Лобастый, стриженый Усман обычно останавливался первым, говорил, трудно справляясь с дыханием: «Хватит… пошли назад».
Он не любил верхнего кишлака, как не любили его все нижнекаптархонские мальчишки. А чего, спрашивается, в нем хорошего? Мечеть одна — и все. Тамошние пацаны только из-за дувалов храбрецы орать — в чистое поле, на честную битву их халвой не выманишь. Взрослые сверху — не лучше: вор на воре. Воду летом и осенью воруют у нижних дехкан. Арык-то один на всех, на верхних и на нижних. Вот они и пользуются, потому что сидят наверху, в голове арыка, воруют воду… Взрослые постоянно ругаются из-за воды, ходят — верхние к нижним, нижние к верхним — узнавать: кто кого на этот раз надул с водой. До кетменей, бывало, дело доходит, до крови, до убийства смертного…
Мальчишки не торопясь возвращаются на прежнее свое насиженное место. Обсуждают с азартом: как они этих-то, верхних крикунов… Пусть еще сунутся только, ворюги… Идут босые, потные, грязные как черти, довольные. Увидели переходящих дорогу с тяжелой поклажей, ровно покачивающихся на ходу верблюдов, закричали разом:
— Верблюды, верблюды!
— Горькие верблюды!
Долго смотрели вслед маленькому удалявшемуся каравану.
Усман вдруг вспомнил прошлогодний базар в Алты-арыке, тоже звеневший колокольцами верблюдов, оравший ослиными трубными голосами, бурливший как пестротканое сказочное море — из бабушкиных историй. Будто наяву, услышал он острый запах кунжутного масла, на котором тут же, на базаре, приготовлялись удивительные разные снеди — пальчики оближешь, услышал гул торгующегося люда, стук кузнечных молотков, ржание коней. Удивительный был это мир — лавки, лавчонки из дранок и камыша, навесы из камышовых плетенок на тоненьких подпорках из таловых жердей.
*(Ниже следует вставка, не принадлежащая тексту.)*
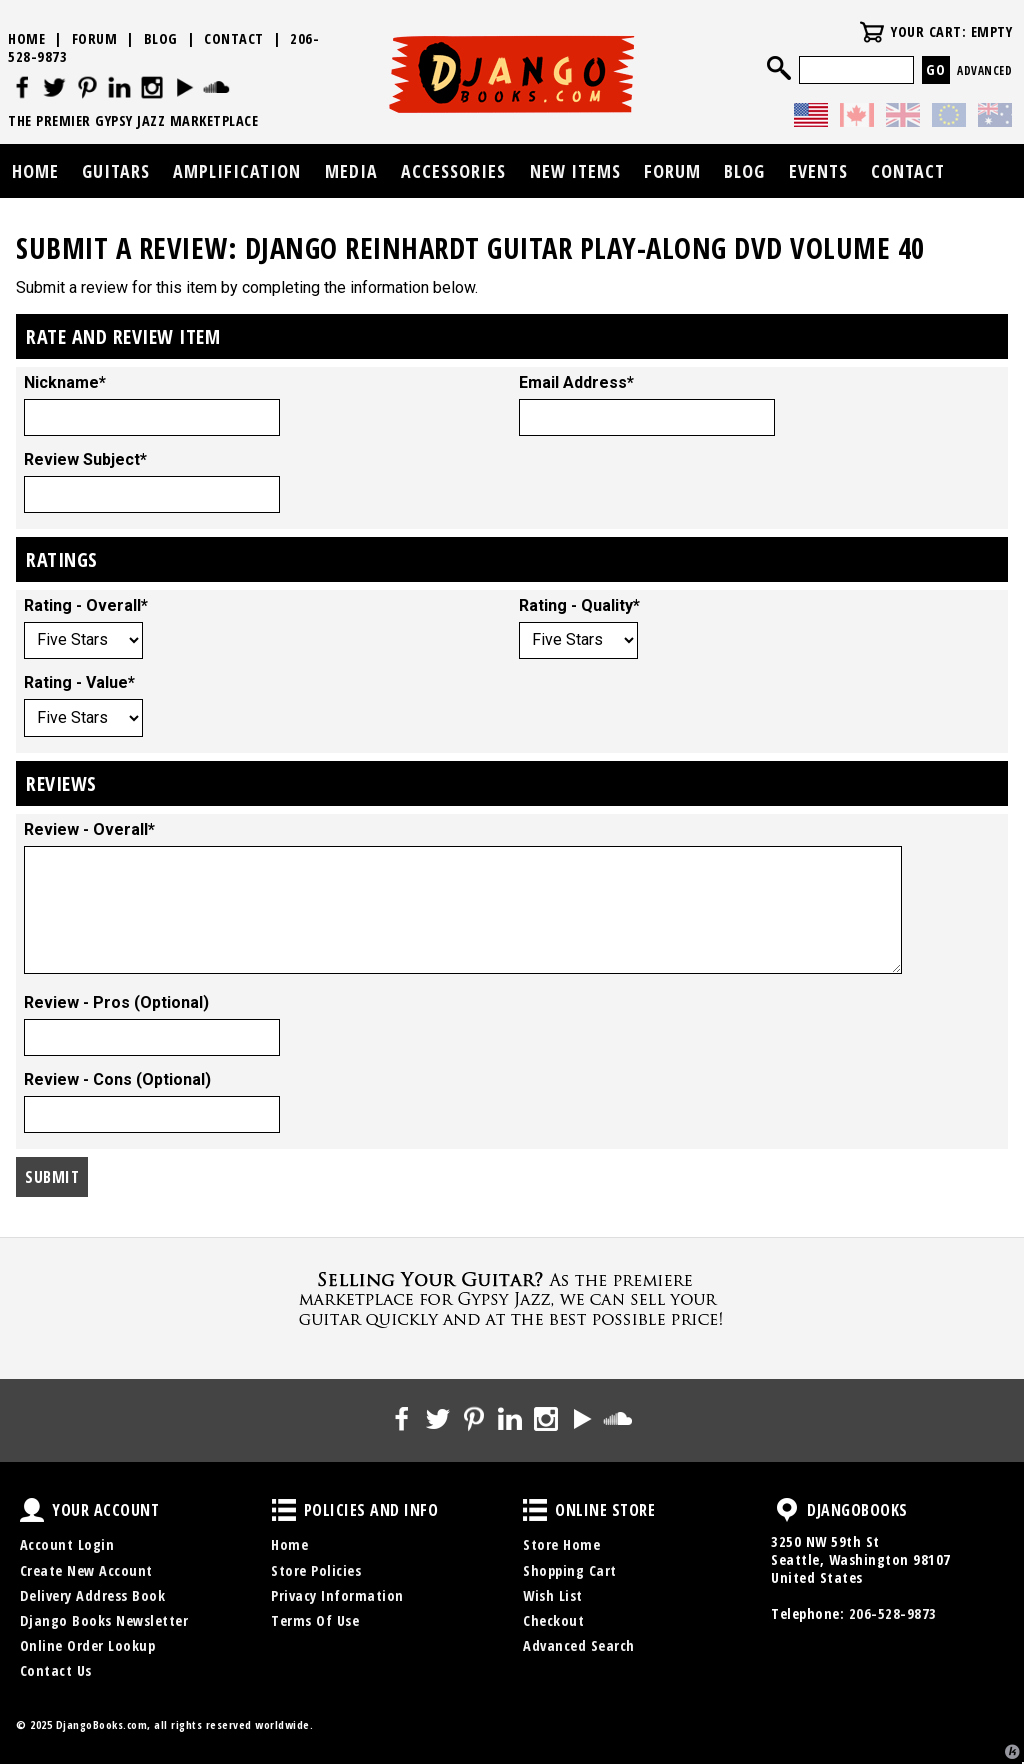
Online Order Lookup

Тут работали и торговали одновременно кузнецы, шорники, седельники, портные, серебряники, медники. Вперемежку с ними — касабы (мясники) и бакалы (мелочные лавочники), продающие мясо, дыни, морковь, перец, лук, масло, рис, табак. Вот лавочки с книгами. Рядом варят и продают пельмени и пирожки. Там выделывают шубы. Вон кудунгар толстой карагачевой колотушкой отбивает яркий, с замысловатым узором атлас. А неподалеку мадда, весь в поту, с вытаращенными глазами, размахивая руками и бия себя в грудь, ходит большими шагами взад и вперед и не своим голосом выкрикивает биографию какого-то мусульманского святого. Вдоль узенькой улочки — целый ряд лавчонок с войлоками, волосяными арканами, шерстяными мешками. Бежит по ней продавец халвы, орет во все горло: «Щакар-дак!» («Как сахар!»), а в ответ ему с другого конца доносится: «Муз-дак! Шербет!» («Шербет! Холодным как лед!»).